MethodUse forSuccess code
GETRead-only fetches200
POSTCreating resources or triggering actions201 (create) / 200 (action)
PUTUpdating a resource200
DELETERemoving a resource200

Response format

Section titled “Response format”

Success

Section titled “Success”
{ "message": "Submission created successfully", "id": 42 }

For list endpoints:

[{ "id": 1, "name": "John", ... }, ...]

For single resource:

{ "id": 1, "name": "John", ... }

Error

Section titled “Error”
{ "error": "Description of what went wrong" }

For validation errors (using express-validator):

{ "errors": [{ "msg": "Name is required", "path": "name" }] }

Rules:

  • Never return raw database error messages to the client (err.message) — log them server-side and return a generic message
  • Use consistent HTTP status codes:
    • 400 — bad request / validation failure
    • 401 — not authenticated (no/expired token)
    • 403 — authenticated but not authorized
    • 404 — resource not found
    • 409 — conflict (e.g., duplicate, stale state)
    • 500 — unexpected server error

Authentication header

Section titled “Authentication header”

All protected routes expect:

Authorization: Bearer <access_token>

Never accept tokens from query strings (?token=...) — the current middleware already enforces this.

Input validation

Section titled “Input validation”

Two validation approaches are used in the codebase:

1. express-validator (submissions, structured forms)

Section titled “1. express-validator (submissions, structured forms)”
const { body, validationResult } = require('express-validator');


const rules = [
  body('email').isEmail().normalizeEmail(),
  body('name').trim().escape().notEmpty(),
];


router.post('/', rules, (req, res) => {
  const errors = validationResult(req);
  if (!errors.isEmpty()) return res.status(400).json({ errors: errors.array() });
  // proceed
});

2. Manual sanitization (auth routes)

Section titled “2. Manual sanitization (auth routes)”
const sanitizeString = (str) => {
  if (typeof str !== 'string') return '';
  return str.replace(/[<>'";\\]/g, '').trim().substring(0, 255);
};

Recommendation: Standardize on express-validator for all new routes.

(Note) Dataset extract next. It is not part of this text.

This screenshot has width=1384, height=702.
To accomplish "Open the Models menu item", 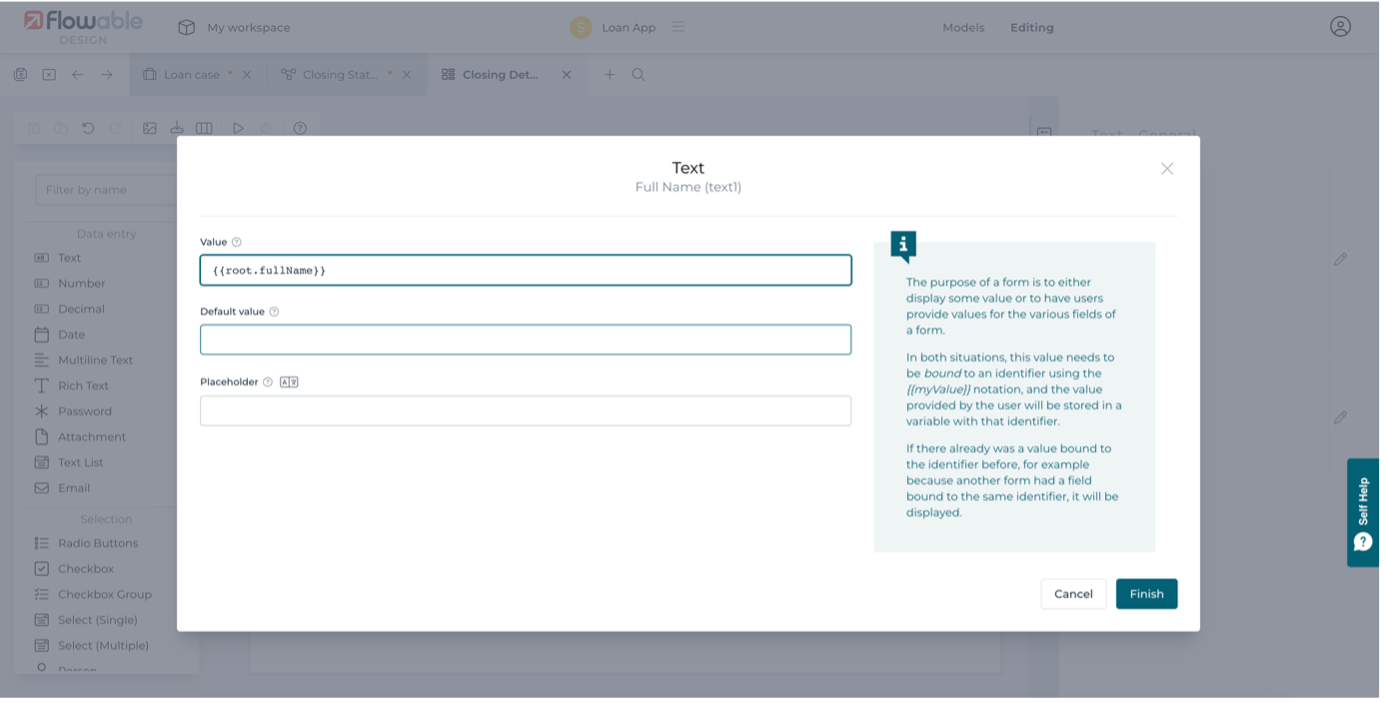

The manual sanitizeString approach in auth.js is not wrong, but mixing two validation styles makes the codebase harder to audit.

File uploads

Section titled “File uploads”

Routes that accept files use multer middleware:

const upload = require('../config/multer');


// Single file
router.post('/route', upload.single('fieldName'), handler);


// Multiple named fields
router.post('/route', upload.fields([
  { name: 'passportPhoto', maxCount: 10 },
  { name: 'receiptPdf', maxCount: 10 }
]), handler);


// Any field
router.post('/route', upload.any(), handler);

Files come as req.file (single) or req.files (multiple). Always pass files through saveFile() in utils/storage.js.

Role enforcement pattern

Section titled “Role enforcement pattern”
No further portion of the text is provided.